Exercise — Output exactly the lines from the line that has "At what coordinates" through the last line of the data below, with no pictures.

Extracted entries —
%%

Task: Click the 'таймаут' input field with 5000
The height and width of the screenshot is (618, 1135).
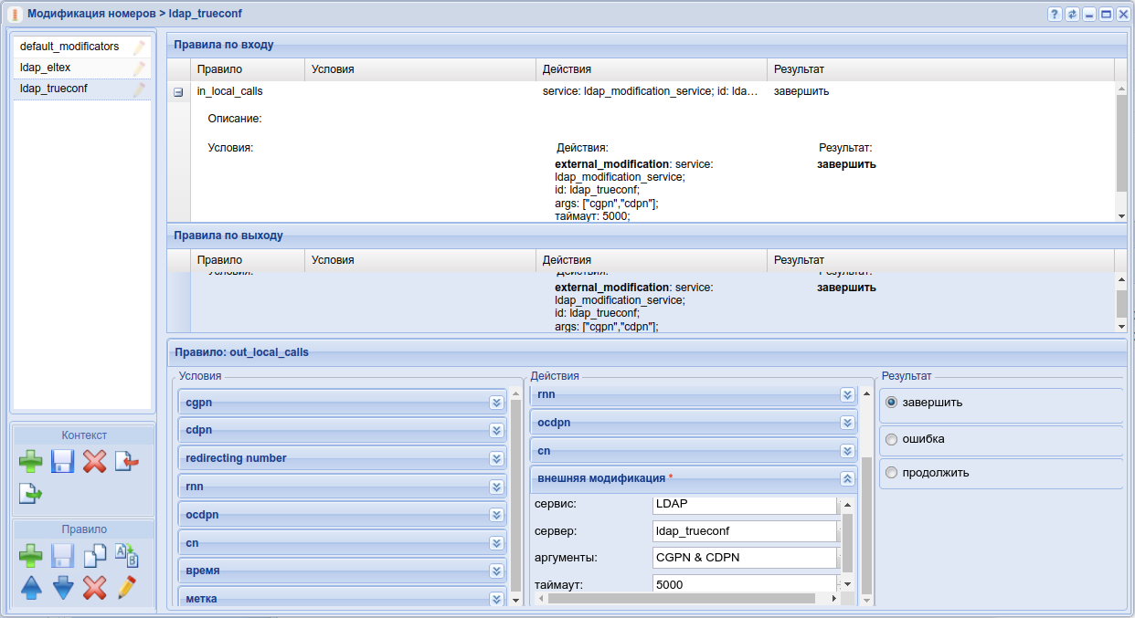Action: pyautogui.click(x=744, y=584)
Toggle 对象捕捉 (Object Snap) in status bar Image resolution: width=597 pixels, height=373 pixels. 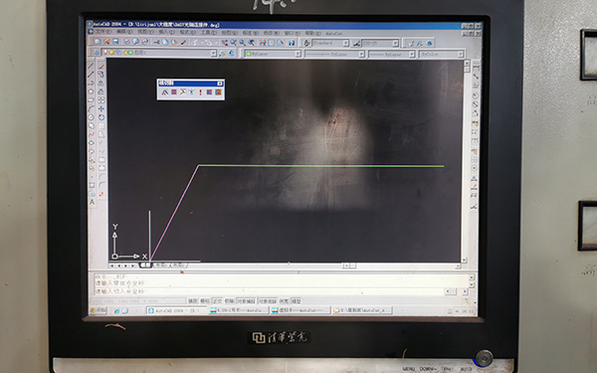click(x=246, y=301)
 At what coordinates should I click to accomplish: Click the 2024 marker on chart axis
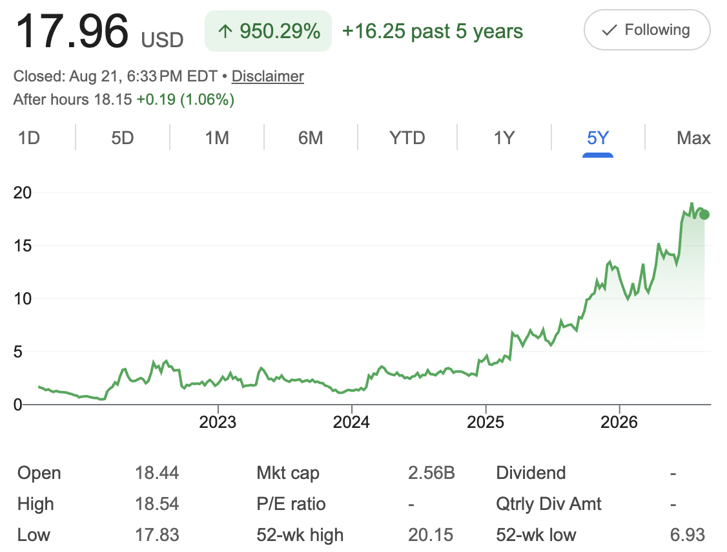pyautogui.click(x=351, y=422)
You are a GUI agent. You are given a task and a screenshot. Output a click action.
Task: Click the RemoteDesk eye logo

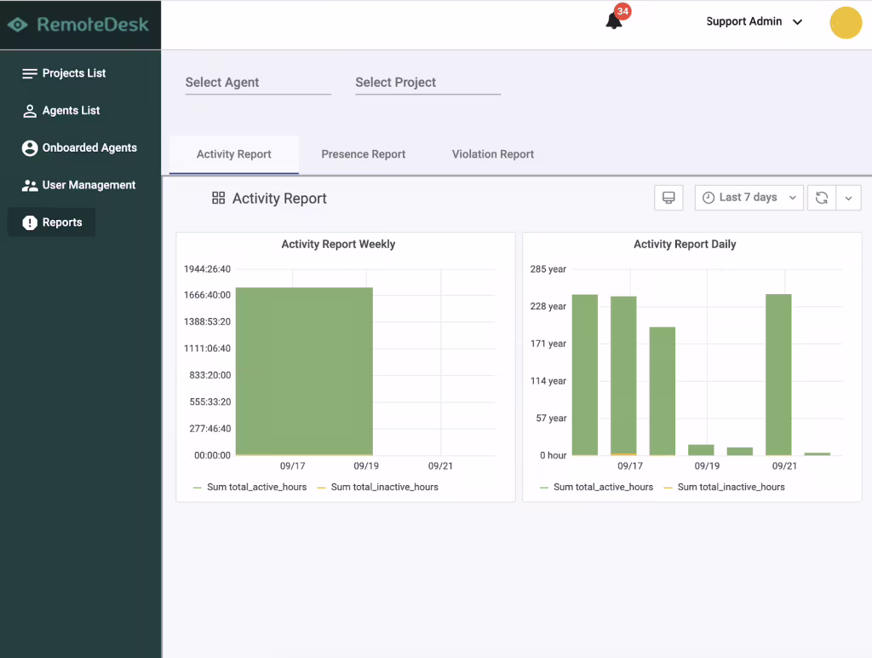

%%

Solution for this task —
 At what coordinates should I click to accomplish: Click the 2024 marker on chart axis
pyautogui.click(x=351, y=422)
You are a GUI agent. You are given a task and a screenshot. Output a click action.
Task: Click the RemoteDesk eye logo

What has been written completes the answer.